Después cuando el club salió de la quiebra (2005) y todo se normalizó, el que no quiso irse fue él. “Cuando llegó la buena época, que empezamos a cobrar todos los meses, que nos hicieron contratos dignos, que nos cumplían, me dije ‘ahora no me voy a ir, acá tengo todo, no me voy a hacer millonario, pero al menos puedo vivir tranquilo’. Trabajamos los dos con mi mujer, podemos estar tranquilos, ojalá podamos comprarnos la casita alguna vez, pero está complicado, es mucha plata la que hay que juntar, pero no me quejo”, dice explicando las razones de su decisión de no moverse del barrio ante las propuestas que le siguieron llegando.

“Sabes los jugadores que vi que ahora son remiseros o que andan pidiendo que les den una mano. El ascenso es muy duro, yo por suerte tengo un nombre, soy conocido y sé que voy a seguir ligado al club, porque voy a hacer el curso de entrenador para ayudar en las inferiores y seguir en el fútbol. Eso es lo que me deja haber jugado toda la vida acá, poder seguir estando y trabajando. Seguro que me hubiera gustado jugar en la primera división, en algún club grande, pero las cosas se dieron así y soy un agradecido. Acá en Laferrere quieren venir a jugar todos, tiene algo especial, muchos que jugaron con esta camiseta siguen viniendo a la cancha, es algo que no tiene explicación, por eso también digo que soy un privilegiado de poder estar en la historia del club, pero ojo, Bochini jugaba mejor...”, concluye acelerando el futuro que intentará evitar hasta donde le permita el cuerpo.

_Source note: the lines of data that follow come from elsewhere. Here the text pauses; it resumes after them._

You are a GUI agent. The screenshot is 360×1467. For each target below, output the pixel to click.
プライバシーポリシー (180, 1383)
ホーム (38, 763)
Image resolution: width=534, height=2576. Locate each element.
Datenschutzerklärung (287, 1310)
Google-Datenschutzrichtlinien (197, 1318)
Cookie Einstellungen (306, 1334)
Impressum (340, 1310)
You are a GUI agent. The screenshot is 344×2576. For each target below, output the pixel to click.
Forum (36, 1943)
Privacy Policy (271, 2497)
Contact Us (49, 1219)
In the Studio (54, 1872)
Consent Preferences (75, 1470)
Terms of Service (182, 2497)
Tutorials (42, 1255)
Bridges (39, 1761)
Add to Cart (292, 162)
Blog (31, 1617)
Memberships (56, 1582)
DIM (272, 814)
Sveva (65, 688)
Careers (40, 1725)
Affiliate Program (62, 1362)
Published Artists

La historia de Cafferata no tiene los dólares de Ryan Giggs ni los 953 partidos oficiales en Manchester United, ni los títulos del Bocha, ni las repercusiones de Francesco Totti con sus 786 juegos en Roma o Carles Puyol con sus 593 partidos enfundado en la azulgrana de Barcelona. A decir verdad, no lo necesita; jugar 603 partidos profesionales con una misma camiseta, en medio de quiebras, frustraciones, meses sin cobrar, bolsones de comida como premio y con el “dejar todo” pegando en el palo tantas veces, le alcanza y le sobra para ser titular en este equipo del Enganche.